Pictures of Harvard, especially those in admissions brochures, often feature the green grass of the yard. These pictures may contrast the grass with an imposing brick building or show students lounging in some of the colorful lawn chairs. Those of us who attend Harvard, know better than to believe these pictures.
The grass at Harvard is often just dirt, if not mud. The grass displayed requires the constant installation of fresh rolls of pre-grown grass. The grass must be roped off to prevent it from being trampled, and once the grass is open to the public it quickly reverts to dirt. And yet again and again, Harvard dutifully plants new grass, well aware it will soon be ruined. Harvard, though, has little choice. If it stopped planting new grass, the entire yard would quickly turn into a quagmire.
Harvard Yard is an unnatural place, but one which Harvard constantly strives to dress up as natural. The yard is made to look like a village green, typical quaint New England fare, when in fact it is an internationally famous destination for tourists. Harvard tries to make sure every visitor, student, prospective student, and generous alumnus gets the proper experience of Harvard, right down to the grass under his or her feet.
But in a way this unnatural and Sisyphean struggle for beautiful grass is fitting for Harvard, which is itself an unnatural place. Harvard is a place which draws together people from all over the world, from different cultures, from different experiences. Students with different interests, different life goals, different ideas of right and wrong live together in one community. The Harvard community is not one that arises naturally like a local gardening club. Such a community comes together due to common interest and geographic convenience for the sake of mutual benefit. The Harvard community has no such natural explanation. Rather, Harvard is manmade.

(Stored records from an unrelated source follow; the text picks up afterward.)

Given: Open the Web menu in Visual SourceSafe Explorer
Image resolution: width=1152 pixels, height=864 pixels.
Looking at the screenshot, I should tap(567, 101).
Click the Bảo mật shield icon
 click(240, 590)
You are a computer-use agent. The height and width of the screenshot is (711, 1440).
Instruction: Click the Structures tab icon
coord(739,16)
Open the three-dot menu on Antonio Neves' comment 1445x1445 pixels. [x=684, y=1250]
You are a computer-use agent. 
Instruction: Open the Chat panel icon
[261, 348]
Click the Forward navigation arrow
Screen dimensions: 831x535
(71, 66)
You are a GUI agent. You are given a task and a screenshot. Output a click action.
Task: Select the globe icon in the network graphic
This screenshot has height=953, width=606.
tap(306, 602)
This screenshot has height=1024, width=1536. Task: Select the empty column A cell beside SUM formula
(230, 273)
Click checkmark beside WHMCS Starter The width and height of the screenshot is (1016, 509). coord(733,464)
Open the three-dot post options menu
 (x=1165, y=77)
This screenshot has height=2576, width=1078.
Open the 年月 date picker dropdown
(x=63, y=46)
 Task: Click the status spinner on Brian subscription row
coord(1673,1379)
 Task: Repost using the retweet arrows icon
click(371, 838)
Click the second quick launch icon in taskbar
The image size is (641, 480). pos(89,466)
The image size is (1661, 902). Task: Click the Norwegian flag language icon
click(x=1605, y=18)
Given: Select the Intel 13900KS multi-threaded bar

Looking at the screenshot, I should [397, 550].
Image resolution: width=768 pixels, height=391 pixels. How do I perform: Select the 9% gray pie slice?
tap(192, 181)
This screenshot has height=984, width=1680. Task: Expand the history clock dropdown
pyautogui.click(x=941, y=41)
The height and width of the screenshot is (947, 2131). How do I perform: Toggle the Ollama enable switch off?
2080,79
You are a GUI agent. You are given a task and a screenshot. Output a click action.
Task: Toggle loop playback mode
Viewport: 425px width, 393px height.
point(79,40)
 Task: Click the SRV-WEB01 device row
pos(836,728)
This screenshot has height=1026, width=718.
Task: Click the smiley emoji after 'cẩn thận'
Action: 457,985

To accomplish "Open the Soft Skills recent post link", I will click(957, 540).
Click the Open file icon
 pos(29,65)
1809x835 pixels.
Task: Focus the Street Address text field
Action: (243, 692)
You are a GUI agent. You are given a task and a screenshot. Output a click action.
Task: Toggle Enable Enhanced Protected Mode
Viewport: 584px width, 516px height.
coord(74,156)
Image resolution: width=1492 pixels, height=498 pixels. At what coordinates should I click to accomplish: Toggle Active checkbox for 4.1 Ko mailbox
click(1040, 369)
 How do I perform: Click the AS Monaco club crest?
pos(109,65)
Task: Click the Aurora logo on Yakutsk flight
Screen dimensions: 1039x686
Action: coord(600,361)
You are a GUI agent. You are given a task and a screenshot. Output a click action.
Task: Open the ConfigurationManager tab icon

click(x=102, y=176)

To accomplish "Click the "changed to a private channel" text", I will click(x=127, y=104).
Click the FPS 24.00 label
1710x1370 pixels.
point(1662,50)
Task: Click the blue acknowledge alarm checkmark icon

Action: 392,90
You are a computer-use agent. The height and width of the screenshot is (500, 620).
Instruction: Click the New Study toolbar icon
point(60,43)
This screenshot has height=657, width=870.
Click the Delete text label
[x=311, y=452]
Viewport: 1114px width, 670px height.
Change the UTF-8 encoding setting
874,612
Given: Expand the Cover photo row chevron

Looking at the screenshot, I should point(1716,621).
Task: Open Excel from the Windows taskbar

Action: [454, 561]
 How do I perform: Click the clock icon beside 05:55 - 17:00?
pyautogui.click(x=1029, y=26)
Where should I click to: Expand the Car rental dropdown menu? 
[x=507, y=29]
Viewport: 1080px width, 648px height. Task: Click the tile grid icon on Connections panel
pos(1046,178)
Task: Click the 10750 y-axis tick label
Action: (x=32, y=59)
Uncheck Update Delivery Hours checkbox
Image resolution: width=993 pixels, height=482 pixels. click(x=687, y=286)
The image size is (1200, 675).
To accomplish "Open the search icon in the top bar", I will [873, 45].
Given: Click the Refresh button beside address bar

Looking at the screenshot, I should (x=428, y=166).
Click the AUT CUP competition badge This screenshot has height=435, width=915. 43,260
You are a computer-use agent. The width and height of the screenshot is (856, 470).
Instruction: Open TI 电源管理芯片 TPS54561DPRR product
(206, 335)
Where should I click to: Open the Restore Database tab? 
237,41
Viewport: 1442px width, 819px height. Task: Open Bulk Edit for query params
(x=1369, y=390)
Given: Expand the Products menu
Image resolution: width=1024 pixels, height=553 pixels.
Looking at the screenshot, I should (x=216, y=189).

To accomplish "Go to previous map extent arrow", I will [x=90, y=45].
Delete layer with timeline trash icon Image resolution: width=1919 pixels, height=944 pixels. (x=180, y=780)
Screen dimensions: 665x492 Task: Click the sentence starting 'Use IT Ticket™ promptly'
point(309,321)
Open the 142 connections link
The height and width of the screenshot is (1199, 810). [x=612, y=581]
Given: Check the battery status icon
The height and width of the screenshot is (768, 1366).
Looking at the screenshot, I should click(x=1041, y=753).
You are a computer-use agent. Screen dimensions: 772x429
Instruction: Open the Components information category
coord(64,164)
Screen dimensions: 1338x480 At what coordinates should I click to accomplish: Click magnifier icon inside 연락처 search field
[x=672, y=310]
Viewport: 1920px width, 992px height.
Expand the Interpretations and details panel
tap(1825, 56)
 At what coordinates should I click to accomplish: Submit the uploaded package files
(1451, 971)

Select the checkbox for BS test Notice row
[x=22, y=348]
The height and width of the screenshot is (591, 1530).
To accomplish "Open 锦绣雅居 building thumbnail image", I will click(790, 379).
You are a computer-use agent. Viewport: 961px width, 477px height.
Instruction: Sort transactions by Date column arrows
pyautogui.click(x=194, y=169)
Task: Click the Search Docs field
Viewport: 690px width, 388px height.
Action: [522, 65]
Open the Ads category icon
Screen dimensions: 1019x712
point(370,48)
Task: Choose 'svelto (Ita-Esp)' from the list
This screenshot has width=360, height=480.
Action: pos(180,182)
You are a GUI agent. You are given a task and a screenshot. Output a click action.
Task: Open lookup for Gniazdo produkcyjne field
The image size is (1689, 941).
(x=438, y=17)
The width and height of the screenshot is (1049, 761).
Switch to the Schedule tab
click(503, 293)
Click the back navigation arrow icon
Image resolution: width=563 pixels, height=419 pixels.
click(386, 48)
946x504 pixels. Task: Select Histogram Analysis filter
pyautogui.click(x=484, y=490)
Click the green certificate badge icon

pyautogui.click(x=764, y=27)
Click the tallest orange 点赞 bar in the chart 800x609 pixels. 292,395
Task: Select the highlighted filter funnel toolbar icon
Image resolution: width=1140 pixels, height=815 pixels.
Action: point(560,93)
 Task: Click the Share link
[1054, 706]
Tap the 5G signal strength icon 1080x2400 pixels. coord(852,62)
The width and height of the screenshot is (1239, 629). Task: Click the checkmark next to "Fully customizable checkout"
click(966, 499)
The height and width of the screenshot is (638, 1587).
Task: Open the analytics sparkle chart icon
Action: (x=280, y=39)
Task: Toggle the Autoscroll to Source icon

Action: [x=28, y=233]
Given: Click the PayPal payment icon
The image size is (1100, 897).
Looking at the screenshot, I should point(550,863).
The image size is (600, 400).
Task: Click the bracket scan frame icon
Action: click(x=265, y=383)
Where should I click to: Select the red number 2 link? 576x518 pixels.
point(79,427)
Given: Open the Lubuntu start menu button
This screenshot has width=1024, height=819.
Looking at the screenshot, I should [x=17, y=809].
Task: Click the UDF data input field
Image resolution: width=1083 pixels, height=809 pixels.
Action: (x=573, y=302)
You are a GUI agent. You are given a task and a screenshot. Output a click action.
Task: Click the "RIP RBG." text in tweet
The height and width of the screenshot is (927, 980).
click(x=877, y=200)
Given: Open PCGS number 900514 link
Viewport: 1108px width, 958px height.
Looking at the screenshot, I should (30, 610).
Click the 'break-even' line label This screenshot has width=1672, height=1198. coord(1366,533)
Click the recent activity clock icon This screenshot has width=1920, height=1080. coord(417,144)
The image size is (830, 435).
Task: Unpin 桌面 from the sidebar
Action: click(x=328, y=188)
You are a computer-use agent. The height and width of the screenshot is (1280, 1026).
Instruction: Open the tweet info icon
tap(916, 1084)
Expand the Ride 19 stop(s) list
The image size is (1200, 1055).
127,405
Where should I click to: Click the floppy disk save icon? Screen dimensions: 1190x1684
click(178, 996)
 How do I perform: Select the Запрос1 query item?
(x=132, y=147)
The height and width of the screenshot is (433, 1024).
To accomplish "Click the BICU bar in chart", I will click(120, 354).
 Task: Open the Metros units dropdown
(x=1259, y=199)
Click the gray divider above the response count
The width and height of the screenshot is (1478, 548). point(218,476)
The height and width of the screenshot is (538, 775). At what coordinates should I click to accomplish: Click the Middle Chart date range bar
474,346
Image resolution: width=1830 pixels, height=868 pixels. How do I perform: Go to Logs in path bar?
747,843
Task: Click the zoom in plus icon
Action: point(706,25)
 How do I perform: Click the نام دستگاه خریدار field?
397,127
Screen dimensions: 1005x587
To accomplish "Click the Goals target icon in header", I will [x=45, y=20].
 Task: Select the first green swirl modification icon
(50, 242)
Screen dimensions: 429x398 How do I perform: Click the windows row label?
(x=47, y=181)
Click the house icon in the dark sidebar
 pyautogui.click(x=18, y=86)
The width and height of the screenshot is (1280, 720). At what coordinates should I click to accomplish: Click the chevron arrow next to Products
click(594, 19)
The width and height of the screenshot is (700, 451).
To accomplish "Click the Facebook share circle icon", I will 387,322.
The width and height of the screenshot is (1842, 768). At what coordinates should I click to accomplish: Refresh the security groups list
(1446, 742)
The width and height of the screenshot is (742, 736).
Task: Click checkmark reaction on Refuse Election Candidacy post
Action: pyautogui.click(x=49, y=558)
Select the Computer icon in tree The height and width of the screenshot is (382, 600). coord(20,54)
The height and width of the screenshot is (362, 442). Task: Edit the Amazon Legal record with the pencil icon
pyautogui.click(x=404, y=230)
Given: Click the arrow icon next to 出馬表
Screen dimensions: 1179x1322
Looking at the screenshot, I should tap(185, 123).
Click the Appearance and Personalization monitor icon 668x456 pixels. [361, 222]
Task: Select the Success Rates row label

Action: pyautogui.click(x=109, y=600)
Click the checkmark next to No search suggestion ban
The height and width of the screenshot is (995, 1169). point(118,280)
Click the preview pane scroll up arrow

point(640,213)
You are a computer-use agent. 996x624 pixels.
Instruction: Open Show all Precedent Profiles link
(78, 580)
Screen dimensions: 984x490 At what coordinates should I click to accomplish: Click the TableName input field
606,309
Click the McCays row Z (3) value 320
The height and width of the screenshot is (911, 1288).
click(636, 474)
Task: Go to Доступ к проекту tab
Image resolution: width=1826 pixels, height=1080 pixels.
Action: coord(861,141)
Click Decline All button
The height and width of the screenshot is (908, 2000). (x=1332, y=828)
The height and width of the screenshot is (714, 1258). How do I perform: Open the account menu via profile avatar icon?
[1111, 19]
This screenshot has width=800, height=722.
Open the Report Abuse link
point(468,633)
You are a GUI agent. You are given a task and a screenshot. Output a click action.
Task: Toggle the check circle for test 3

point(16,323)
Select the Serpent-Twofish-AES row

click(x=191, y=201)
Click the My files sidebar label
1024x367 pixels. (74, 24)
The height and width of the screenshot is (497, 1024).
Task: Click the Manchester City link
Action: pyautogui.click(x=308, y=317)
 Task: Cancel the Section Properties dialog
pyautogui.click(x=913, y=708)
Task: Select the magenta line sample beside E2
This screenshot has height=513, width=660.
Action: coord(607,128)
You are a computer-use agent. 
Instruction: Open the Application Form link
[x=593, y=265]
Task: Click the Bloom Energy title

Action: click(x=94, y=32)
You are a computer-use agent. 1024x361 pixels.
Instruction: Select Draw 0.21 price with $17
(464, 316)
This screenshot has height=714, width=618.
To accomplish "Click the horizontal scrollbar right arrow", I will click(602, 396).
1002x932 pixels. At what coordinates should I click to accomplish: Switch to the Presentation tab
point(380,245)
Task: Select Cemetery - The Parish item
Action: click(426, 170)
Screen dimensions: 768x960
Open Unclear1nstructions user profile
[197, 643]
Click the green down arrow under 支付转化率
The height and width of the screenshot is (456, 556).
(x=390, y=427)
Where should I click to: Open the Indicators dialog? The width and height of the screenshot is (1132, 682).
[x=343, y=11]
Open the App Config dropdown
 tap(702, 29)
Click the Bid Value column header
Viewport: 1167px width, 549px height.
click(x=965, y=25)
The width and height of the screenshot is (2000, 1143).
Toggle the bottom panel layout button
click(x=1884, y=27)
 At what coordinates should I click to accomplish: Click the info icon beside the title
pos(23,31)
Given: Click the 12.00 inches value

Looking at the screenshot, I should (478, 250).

Harvard is the product of the Puritans who founded the school to train ministers, of all the professors who chose to teach here, and of all the students who chose to learn here. Harvard is not something that just happened or appeared naturally. This bit of land on the Charles River was not destined to be a great university. It took hard work year after year for almost four hundred years. Just like the grass which makes the yard beautiful for everyone, Harvard requires an unnatural and ongoing labor.
Throughout the Bible, human life and labor are compared to grass. Like the grass of Harvard Yard, they flourish for a moment and are gone. Though Harvard has continued on for a long time, it will not last forever. Someday the grass in Harvard Yard will wither and no one will roll out fresh sod. Harvard’s fight for green grass is an impressive one, but it is nature of grass to eventually pass away.